Architects’ involvement in Crossrail could be in jeopardy after the body admitted that it was reviewing which practices will work on the stations.

Crossrail refused to confirm whether the architects who worked on the 2004 proposals, including John McAslan, Wilkinson Eyre and Ian Ritchie, would continue to do so.

A spokesman for Crossrail said: ‘We are undergoing a review of station designs and details in relation to which architects will be working on what stations.’

Designs were drawn up in 2004 by a host of architects in parallel with engineering giants Arup and WS Atkins, which are leading one of the four multi-disciplinary teams appointed to oversee the development of the project along different stretches of the line.

Although these consortia are currently continuing work, some 2004-appointed architects have downed tools.

One of the practices working on a Crossrail station told the AJ that it had stopped working on its station six months ago, and added: ‘We don’t know when it will restart.’ Another admitted: ‘It’s all a bit complicated.’

A Crossrail insider admitted that the practices’ involvement was ‘currently under review’, and added: ‘We currently have in-house architects and multi-disciplinary teams working on it.
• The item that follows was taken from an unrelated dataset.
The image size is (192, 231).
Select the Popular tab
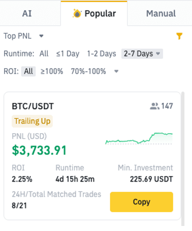(x=94, y=14)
It’s all up in the air.’
In 2006, Arup took over the design of Bond Street Crossrail station from Tony Meadows Associates, and there are questions whether the four consortia will bring more design work in house, with further rumours of cost-cutting.

Last week, Doug Oakervee, chairman of Crossrail developer Cross London Rail Links (CLRL) told a US magazine that the precise contractual arrangements were still uncertain. One of Oakervee’s remits when he was appointed in February 2006 as chairman was to reduce project costs and make the project viable.
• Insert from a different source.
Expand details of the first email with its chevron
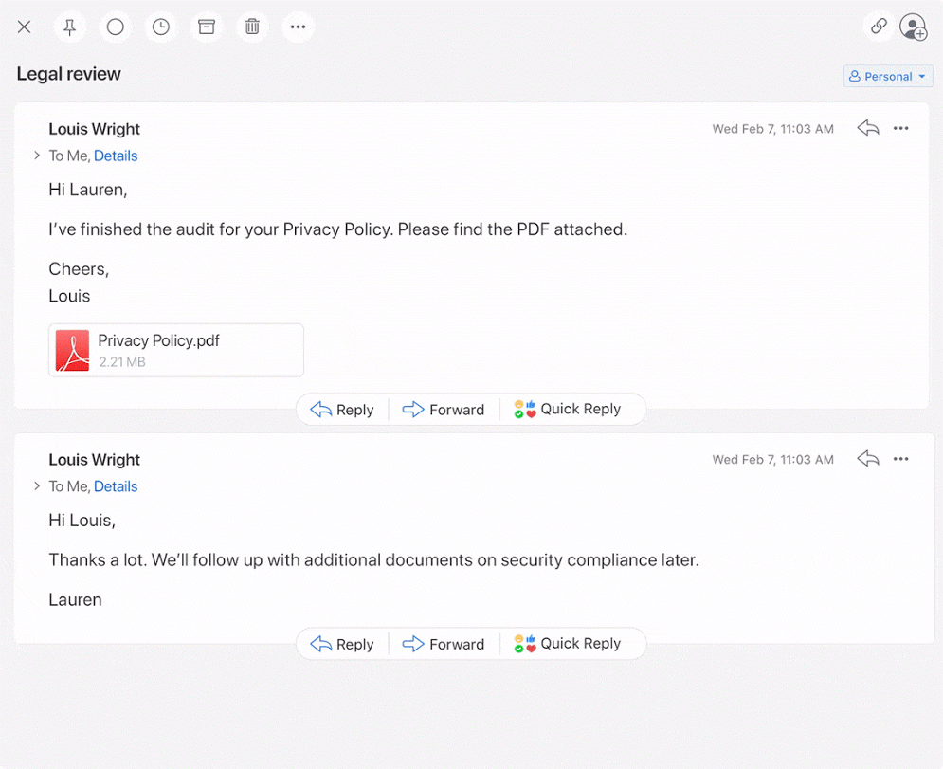This screenshot has height=769, width=943. point(36,156)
Nick Raynsford, former construction minister and Labour MP for Greenwich and Woolwich, said: ‘We want stations of the quality of the Jubilee line but without its procurement disasters.’

The Crossrail Bill, which would ratify the development, is currently going through parliament and is expected to gain Royal assent in Summer 2008.

None of the architects selected in 2004 would go on the record about their designs.